The most Fisker dealerships, eight, will be in California, followed by five in Texas and three in Florida.

Henrik Fisker’s firm starts selling innovative cars in late 2010, but he says “we didn’t want to reinvent the wheel” in setting up a retail network for his fledging enterprise.

So Fisker Automotive Inc. is dualing with existing luxury-brand dealerships across the country.

“We have 45 U.S. dealers who will be up and ready by the end of this year,” says Fisker, CEO of the namesake company, maker of the upcoming Karma plug-in hybrid-electric vehicle.

By 2011, the firm plans to sell 15,000 PHEVs a year. First to market will be a Karma sedan with a base price of $87,900. A convertible comes next, then a third variant.

“We have a strong dealer network and can expand fast,” says Fisker, a Dane who first made his mark on the industry as a car designer for premium brands such as Aston Martin.

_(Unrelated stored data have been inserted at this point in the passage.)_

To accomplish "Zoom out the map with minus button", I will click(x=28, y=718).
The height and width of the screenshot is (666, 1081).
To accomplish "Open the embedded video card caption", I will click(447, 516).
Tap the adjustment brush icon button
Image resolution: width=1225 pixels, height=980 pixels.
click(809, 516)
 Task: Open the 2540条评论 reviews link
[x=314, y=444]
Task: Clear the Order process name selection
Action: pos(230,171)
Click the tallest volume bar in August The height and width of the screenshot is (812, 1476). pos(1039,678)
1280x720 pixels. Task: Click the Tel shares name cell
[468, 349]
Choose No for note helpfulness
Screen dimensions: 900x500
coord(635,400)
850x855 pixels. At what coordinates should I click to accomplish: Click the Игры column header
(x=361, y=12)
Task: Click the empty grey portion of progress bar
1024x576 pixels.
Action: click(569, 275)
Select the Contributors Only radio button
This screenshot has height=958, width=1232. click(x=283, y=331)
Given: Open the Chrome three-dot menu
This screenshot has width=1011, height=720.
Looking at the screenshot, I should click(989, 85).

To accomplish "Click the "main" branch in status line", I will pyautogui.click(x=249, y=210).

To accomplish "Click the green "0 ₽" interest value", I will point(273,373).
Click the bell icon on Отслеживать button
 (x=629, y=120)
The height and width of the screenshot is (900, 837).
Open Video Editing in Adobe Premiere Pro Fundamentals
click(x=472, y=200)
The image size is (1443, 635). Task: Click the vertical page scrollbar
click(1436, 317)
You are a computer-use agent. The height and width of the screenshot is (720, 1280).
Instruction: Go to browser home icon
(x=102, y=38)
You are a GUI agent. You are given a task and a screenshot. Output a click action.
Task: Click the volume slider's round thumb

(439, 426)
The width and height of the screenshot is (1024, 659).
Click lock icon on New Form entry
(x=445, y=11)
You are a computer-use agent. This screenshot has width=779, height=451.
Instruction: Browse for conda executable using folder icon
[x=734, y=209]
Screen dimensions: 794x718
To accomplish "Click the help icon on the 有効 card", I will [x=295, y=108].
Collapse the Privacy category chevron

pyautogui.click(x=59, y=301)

Signed-up dealers are in various stages of readiness, he says. Some of them, such as Tom Price of the Price Family Dealerships in San Francisco, already have sold their first-round allotments of Karmas. “Other dealers are ramping up.”

Despite the Internet age, Fisker believes in the traditional retail system.

“The Internet is fine, but we still feel that people want to go to a dealership,” he says. “What if you want to talk to someone about the car? What if you have a problem? What about service?”

The most Fisker dealerships, eight, will be in California, followed by five in Texas and three in Florida.

Most retail representation centers on big metro market, such as Houston, Dallas, Chicago, Philadelphia, Boston, Denver and Los Angeles. A British Columbia store is the only Canadian outlet so far.

Finnish contract-assembler Valmet Automotive Inc. will build the first Karmas. They are touted as eco-friendly yet stylish cars that can reach 60 mph (96 km) in six seconds and top 125 mph (200 km).

Plans call for a recently purchased former General Motors Co. plant in Delaware to make a lower-cost, second-generation model by 2016.

Fisker Automotive this month secured access to $115.3 million more in private equity funding to develop PHEVs. The firm needs the private-sector funding to obtain a $528.7 million public loan from the U.S. Department of Energy.

“Raising $115 million in these times speaks volumes about the value of our business model and the vast potential of plug-in hybrids,” Fisker says.

Investors include A123 Systems, Ace Investments and Kleiner Perkins Caufield & Byers. The former signed a multi-year agreement to supply lithium-ion batteries that will power the Karma.